Le choix du peuple grec qui, en accordant la victoire à Syriza a marqué sa volonté de rompre avec les politiques d’austérité imposées en Europe, doit être salué.

La dépression dans laquelle la Grèce s’est enfoncée à partir de 2009 traduit certes les limites de son modèle socio-économique,  mais surtout le fiasco de la gouvernance économique de l’Europe. Après le choc de la crise financière, l’Europe a refusé d’assurer la solidarité nécessaire aux pays attaqués par la spéculation financière. Pire, elle y a ajouté un choc d’austérité. La Grèce a reçu une aide du FMI, de la BCE, du FESF, mais celle-ci était destinée à lui permettre de continuer à rembourser sa dette pour préserver les banques européennes et américaines de la faillite. L’aide a été conditionnée à des « plans d’ajustement économique » dictés par la troïka (BCE, Commission européenne, FMI), autrement dit à une austérité dramatique qui a mené au désastre économique et social. De 2010 à 2014, la baisse du PIB a été de 25%, celle de l’emploi de près de 20%. Le taux de chômage dépasse les 26%. Les salaires ont chuté et la demande intérieure s’est effondrée de plus de 30%. Le taux de pauvreté atteint 36%. Les services publics, les services de santé, les retraites ont été fortement affectés. Quant à la dette souveraine, elle est passée de 103% du PIB en 2007 à 178%  aujourd’hui, malgré la décote de 2012. Le remède administré par la troïka a été pire que le mal.
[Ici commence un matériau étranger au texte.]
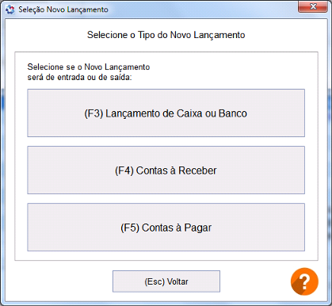This screenshot has width=332, height=306.
Task: Click the white space above the bordered options panel
Action: pos(166,46)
Le programme économique de Syriza vise à rompre avec ces politiques d’austérité qui ont failli. Face à une situation sociale très dégradée et au développement de la pauvreté, il prévoit une remise à niveau de la protection sociale et des services publics, la création de 300 000 emplois publics ou associatifs, une hausse du salaire minimum, la réduction des impôts des ménages pauvres, la refonte de l’imposition du patrimoine immobilier ainsi qu’un moratoire sur les dettes des ménages surendettés. Il prévoit également de lutter contre l’évasion fiscale, contre la corruption et contre la mauvaise gouvernance. Au-delà de mesures qui devraient permettre de renouer avec la croissance à court terme, la Grèce est confrontée au défi du développement de ses capacités productives. Elle aura à mettre la politique industrielle, les politiques d’éducation, de formation, d’emploi, au service de cet objectif. Il lui faudra dégager des ressources à long terme, à la fois en interne (via une réforme fiscale) et en mobilisant des financements européens (prêts de la Banque européenne d’investissement notamment). C’est un chemin ambitieux et difficile, qui suppose de lutter contre l’inertie des classes dominantes et de mobiliser la société tout entière, mais c’est le seul qui soit porteur d’avenir.
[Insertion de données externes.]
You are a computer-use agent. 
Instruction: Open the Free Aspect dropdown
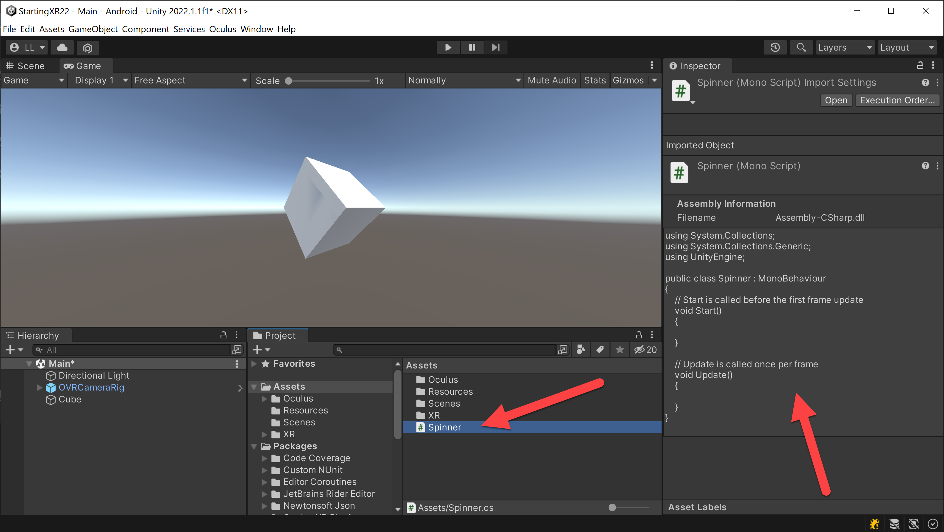(x=191, y=80)
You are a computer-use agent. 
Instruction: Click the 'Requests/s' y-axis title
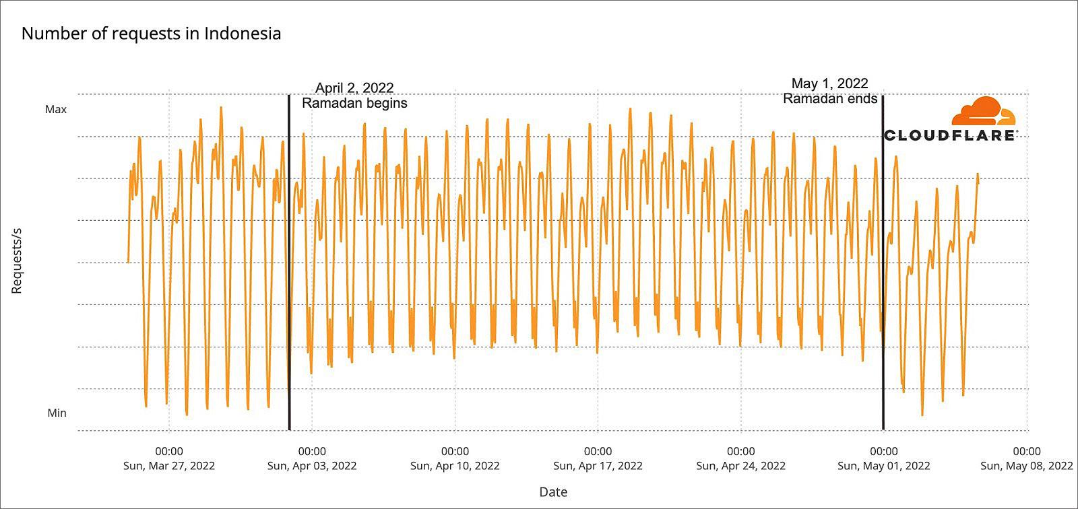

Les économistes atterrés soutiennent la proposition de Syriza d’une conférence européenne de la dette. La mise en place des politiques que le peuple grec a démocratiquement choisies implique que les institutions européennes acceptent de négocier une restructuration de la dette grecque. Cette dette de 320 milliards est aujourd’hui détenue pour 32 milliards par le FMI, pour 223 milliards par la BCE, le FESF, les autres États membres, soit à 80% par des institutions publiques. Elle n’est de toute façon pas remboursable : aucun pays ne peut consacrer pendant 20 ans plus de 6 % de son PIB à rembourser une dette insoutenable. Il est nécessaire d’accorder un moratoire au peuple grec, d’annuler une partie de la dette et de rendre soutenable le reste, en la transformant en dette à très long terme, éventuellement cantonnée au Mécanisme européen de stabilité ou à la BCE, de sorte qu’elle soit protégée de la spéculation.

Mais il faut aller au-delà. L’expérience grecque illustre les dysfonctionnements structurels de la gouvernance économique de l’Europe et les défis auxquels sont confrontés tous les États membres. Comme nous le soutenons dans notre Nouveau manifeste, une transformation de cette gouvernance s’impose pour redonner aux États membres la possibilité de décider de leurs politiques économiques et sociales. C’est une exigence démocratique autant qu’un prérequis pour sortir de la crise économique, sociale et politique, dans laquelle est engluée la zone euro.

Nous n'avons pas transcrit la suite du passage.